奈央はふと気づいた。ここ一ヶ月、家と職場とコンビニの往復しかしていないことに。正月も仕事の忙しさにかまけて実家にすら帰らなかった。

 一月三日、久々の休日。どこかに出掛けようかと思ったが、明日からまた続いていく仕事のことを考えると家で体を休めたいとしか思わない。
 それに出掛けるといって、どこに行くあてもなかった。家、仕事、コンビニ、なんとせまい世界だろう。世間からどんどん遠ざかり、『しごとにんげん』というオバケにでもなりそうだと思って、なんだか悲しくなった。

 暇をもて余してテレビをつけても、奈央にとってはどうでも良い情報が垂れ流されてくるだけだった。奈央は布団にくるまって、ぼうっとしていた。

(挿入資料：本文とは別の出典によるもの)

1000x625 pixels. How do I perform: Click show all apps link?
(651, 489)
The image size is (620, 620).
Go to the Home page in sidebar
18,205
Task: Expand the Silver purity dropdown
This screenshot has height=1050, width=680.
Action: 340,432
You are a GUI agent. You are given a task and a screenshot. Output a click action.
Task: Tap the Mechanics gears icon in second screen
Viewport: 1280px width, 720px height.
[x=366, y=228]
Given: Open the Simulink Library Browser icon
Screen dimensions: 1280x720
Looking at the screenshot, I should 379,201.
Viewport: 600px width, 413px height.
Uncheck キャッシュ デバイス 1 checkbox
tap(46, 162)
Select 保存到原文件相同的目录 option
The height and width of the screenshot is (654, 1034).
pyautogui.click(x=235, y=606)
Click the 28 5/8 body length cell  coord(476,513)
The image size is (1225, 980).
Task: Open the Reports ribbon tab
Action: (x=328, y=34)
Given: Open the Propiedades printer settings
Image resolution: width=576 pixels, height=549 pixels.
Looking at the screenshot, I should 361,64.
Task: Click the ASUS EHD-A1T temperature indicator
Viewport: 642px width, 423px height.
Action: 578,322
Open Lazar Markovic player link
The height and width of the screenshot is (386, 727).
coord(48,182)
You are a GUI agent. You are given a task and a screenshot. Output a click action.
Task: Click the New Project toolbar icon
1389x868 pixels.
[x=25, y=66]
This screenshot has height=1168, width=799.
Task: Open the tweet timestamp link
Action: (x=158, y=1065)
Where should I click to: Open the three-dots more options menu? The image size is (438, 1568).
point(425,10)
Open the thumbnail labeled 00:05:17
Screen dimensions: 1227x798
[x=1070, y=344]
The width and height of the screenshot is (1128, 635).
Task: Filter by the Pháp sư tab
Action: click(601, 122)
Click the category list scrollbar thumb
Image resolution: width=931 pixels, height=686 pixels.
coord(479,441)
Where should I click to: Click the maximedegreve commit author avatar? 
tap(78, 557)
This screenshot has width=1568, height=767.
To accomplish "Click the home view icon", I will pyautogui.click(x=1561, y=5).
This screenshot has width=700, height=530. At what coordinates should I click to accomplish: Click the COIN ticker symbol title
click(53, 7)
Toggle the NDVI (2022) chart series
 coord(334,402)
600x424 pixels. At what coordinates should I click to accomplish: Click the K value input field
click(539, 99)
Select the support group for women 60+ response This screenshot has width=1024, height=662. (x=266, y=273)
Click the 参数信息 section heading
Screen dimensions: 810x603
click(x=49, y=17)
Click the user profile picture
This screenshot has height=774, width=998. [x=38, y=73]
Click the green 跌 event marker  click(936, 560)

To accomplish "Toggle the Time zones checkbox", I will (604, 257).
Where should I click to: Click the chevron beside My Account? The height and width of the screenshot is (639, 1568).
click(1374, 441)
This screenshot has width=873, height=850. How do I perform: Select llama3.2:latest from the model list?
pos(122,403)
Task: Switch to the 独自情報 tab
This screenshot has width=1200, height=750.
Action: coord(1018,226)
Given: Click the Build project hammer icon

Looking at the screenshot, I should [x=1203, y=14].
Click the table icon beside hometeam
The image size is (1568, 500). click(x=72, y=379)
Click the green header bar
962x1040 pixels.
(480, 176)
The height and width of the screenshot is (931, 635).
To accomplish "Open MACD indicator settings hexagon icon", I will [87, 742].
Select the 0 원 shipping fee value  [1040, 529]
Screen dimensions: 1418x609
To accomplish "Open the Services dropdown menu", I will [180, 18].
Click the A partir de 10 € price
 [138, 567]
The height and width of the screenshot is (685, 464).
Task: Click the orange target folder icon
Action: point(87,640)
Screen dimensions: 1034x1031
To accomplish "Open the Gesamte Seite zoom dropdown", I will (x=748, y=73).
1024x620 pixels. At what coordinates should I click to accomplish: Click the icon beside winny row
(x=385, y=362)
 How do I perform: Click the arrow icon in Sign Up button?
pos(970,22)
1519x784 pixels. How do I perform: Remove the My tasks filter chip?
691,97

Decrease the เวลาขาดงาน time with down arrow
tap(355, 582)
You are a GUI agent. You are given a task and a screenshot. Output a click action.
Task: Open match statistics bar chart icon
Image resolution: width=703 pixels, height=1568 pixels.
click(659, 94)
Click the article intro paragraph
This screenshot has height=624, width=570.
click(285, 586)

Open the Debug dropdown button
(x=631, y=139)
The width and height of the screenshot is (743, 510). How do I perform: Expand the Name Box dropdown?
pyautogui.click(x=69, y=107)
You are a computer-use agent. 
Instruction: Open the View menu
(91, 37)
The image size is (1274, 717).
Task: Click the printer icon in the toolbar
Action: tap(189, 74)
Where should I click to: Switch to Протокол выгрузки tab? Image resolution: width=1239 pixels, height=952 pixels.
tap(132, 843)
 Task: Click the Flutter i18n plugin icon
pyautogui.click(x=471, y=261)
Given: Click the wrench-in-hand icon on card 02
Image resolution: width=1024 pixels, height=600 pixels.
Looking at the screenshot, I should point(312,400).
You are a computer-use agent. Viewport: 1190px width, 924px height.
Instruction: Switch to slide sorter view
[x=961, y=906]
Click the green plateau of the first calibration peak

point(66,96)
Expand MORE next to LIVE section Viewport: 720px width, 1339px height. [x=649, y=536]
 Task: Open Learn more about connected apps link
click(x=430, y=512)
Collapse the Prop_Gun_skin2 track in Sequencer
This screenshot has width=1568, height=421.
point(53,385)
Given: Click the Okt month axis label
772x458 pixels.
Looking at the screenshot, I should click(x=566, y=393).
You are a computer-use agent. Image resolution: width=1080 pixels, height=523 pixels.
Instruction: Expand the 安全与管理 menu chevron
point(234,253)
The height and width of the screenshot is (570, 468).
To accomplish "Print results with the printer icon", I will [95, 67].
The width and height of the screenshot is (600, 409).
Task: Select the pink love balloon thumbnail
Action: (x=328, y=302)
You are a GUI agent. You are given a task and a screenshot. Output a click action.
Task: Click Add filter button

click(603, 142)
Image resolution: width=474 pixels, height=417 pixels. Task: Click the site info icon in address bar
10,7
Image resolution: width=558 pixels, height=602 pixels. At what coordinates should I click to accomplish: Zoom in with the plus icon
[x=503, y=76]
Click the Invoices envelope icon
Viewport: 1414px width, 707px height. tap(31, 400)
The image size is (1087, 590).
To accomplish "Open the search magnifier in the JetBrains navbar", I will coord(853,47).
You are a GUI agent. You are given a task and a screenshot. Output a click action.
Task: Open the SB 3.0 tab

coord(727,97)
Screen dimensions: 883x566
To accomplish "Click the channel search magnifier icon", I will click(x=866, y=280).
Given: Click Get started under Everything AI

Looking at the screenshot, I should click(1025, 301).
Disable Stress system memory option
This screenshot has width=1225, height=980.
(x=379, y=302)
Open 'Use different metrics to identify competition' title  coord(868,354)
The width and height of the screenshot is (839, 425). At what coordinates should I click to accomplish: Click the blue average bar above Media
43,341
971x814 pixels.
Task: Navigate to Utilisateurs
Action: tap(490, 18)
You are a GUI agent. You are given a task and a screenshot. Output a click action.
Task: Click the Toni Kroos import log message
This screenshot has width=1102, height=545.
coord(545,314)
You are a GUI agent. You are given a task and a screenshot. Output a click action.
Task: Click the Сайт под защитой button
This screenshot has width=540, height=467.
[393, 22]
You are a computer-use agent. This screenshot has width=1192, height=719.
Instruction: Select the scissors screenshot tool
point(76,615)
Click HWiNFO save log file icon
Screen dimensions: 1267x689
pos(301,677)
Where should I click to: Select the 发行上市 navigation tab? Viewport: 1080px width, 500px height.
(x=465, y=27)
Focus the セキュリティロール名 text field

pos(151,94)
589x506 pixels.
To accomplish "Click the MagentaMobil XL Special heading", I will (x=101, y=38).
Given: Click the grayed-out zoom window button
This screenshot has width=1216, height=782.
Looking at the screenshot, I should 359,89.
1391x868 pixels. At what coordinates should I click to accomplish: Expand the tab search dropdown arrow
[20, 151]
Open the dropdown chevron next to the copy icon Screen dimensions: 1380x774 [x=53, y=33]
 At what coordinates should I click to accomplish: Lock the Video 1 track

 ふと目が覚めた時には午後四時を過ぎていた。寝正月という言葉をぼんやりと頭の中で転がした。その言葉はなんだか優雅で、奈央の一日とはかけ離れている気がした。

 けれどどんなイメージを持っていようと、正月をつぶして一日寝た事実は、まさしく寝正月に違いなく、奈央は少しだけ世間に追い付いたように感じた。

 もそもそと布団から出て実家の母に「おめでとう」と電話をかけて、コンビニに栗きんとんを買いに出かけた。